(Data entries)
□ □ □ □ □ □ □

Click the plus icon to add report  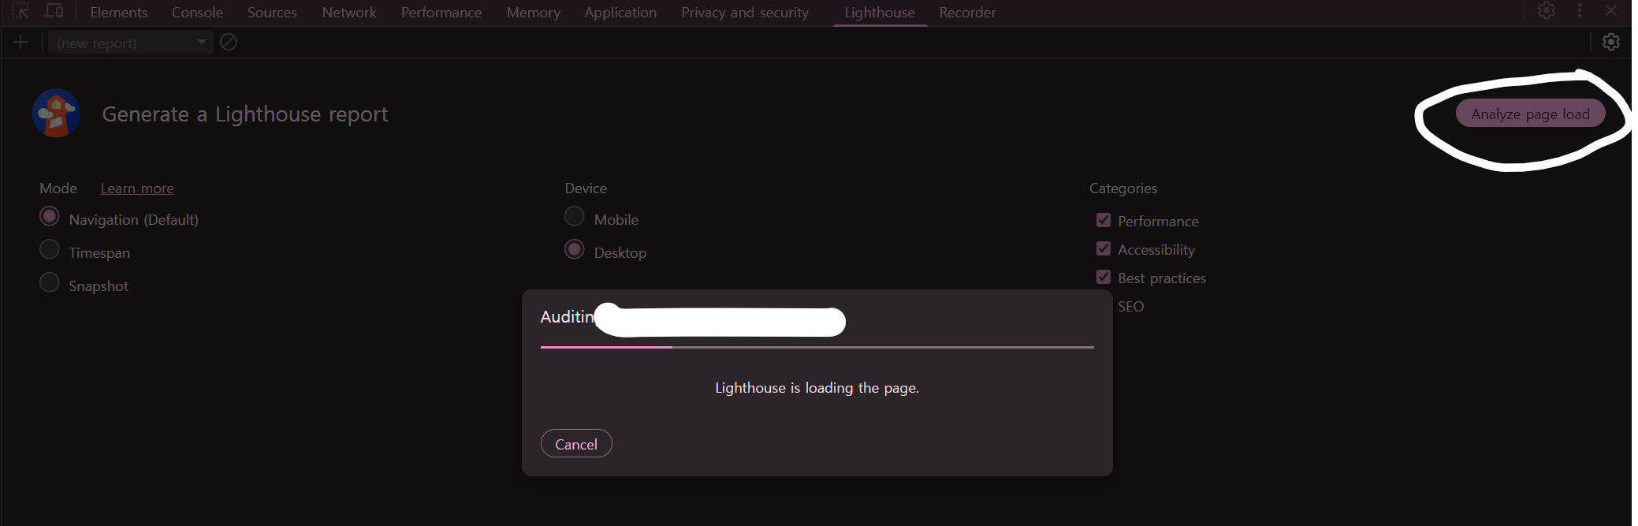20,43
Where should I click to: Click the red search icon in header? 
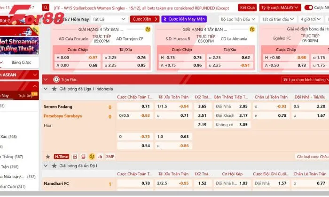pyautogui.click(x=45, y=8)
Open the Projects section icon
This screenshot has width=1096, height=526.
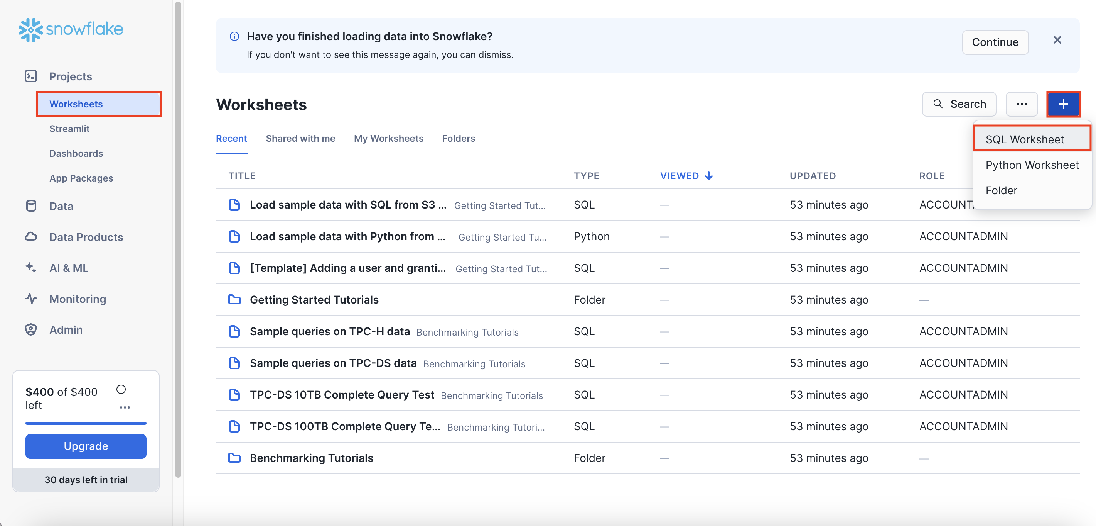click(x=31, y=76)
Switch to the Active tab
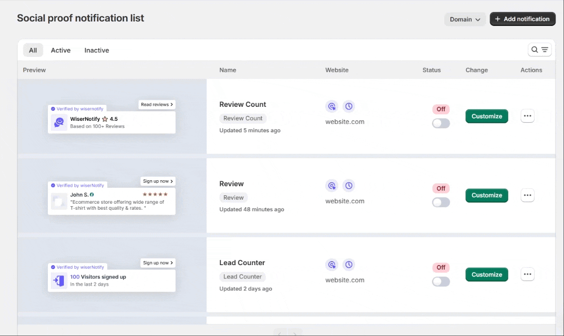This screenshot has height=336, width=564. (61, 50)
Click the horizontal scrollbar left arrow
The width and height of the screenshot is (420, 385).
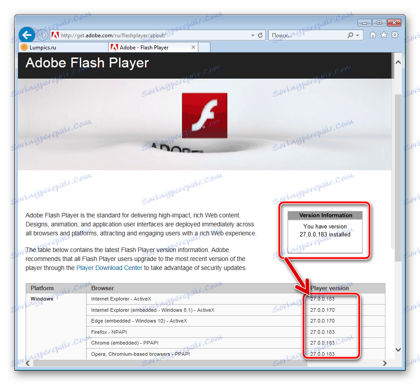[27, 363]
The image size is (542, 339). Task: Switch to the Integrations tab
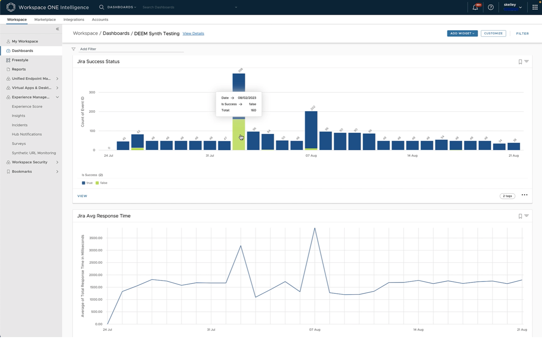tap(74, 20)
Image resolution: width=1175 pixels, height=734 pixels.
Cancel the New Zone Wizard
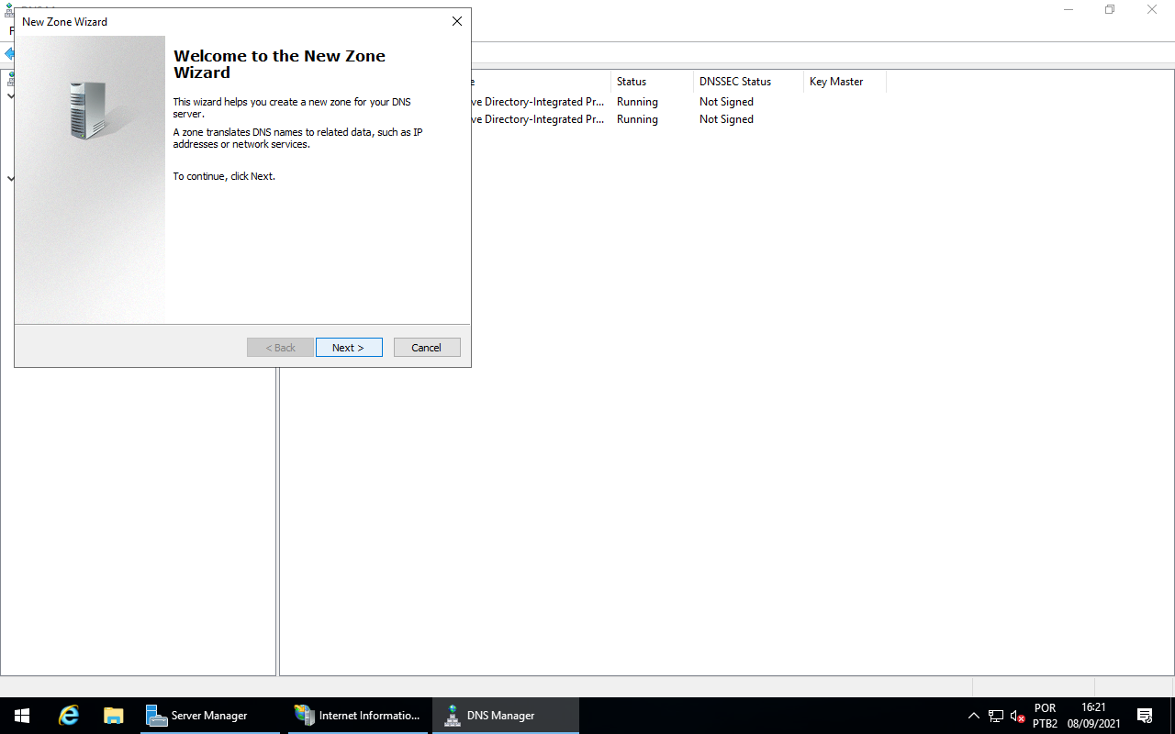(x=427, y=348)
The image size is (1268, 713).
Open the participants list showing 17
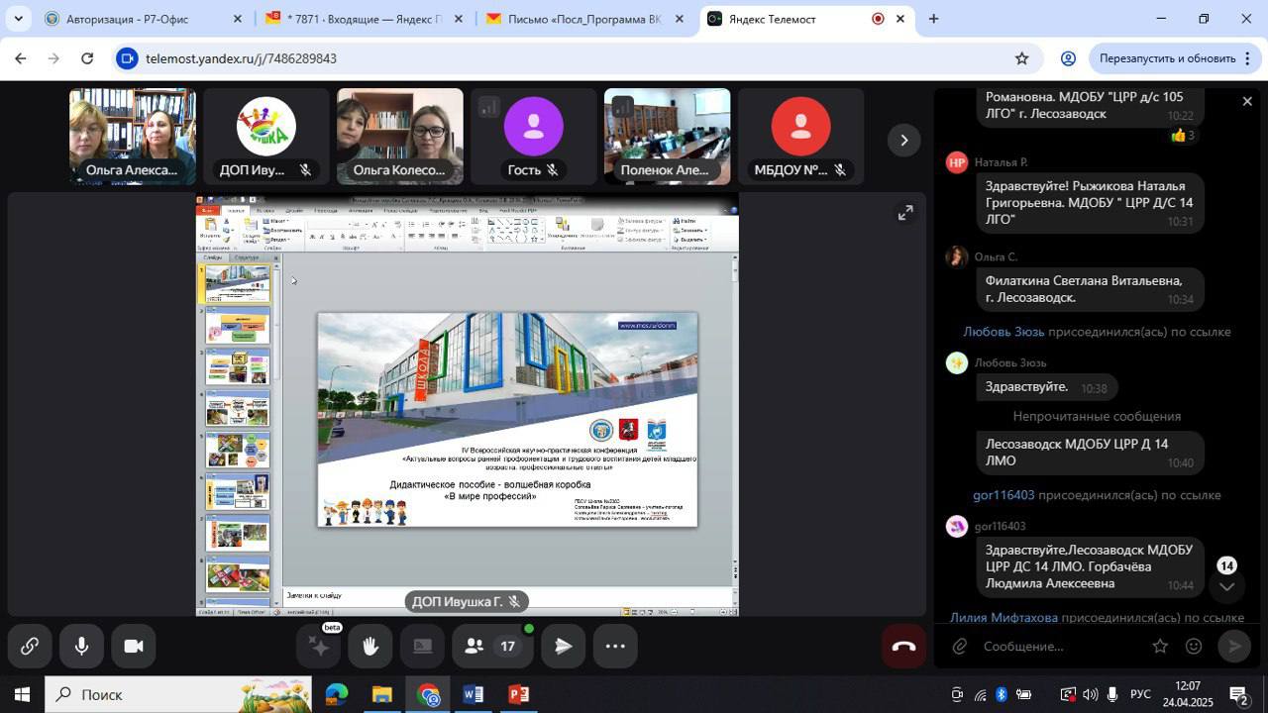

□ □ □ □ □ □ □

▶ **Required work**
Render these records as a two-column CSV with the headers instruction and location, one row per record. Put each field in quotes and turn any line breaks into spaces. Begin at the line that has "Where should I" and stop after the line that has "tap(74, 20)". Leave the pictures out.

▶ **Complete answer**
instruction,location
"Where should I click to: Click the red search icon in header?","pyautogui.click(x=45, y=8)"
"Open the Projects section icon This screenshot has width=1096, height=526.","click(x=31, y=76)"
"Switch to the Active tab","This screenshot has height=336, width=564. (61, 50)"
"Click the horizontal scrollbar left arrow The width and height of the screenshot is (420, 385).","[27, 363]"
"The image size is (542, 339). Task: Switch to the Integrations tab","tap(74, 20)"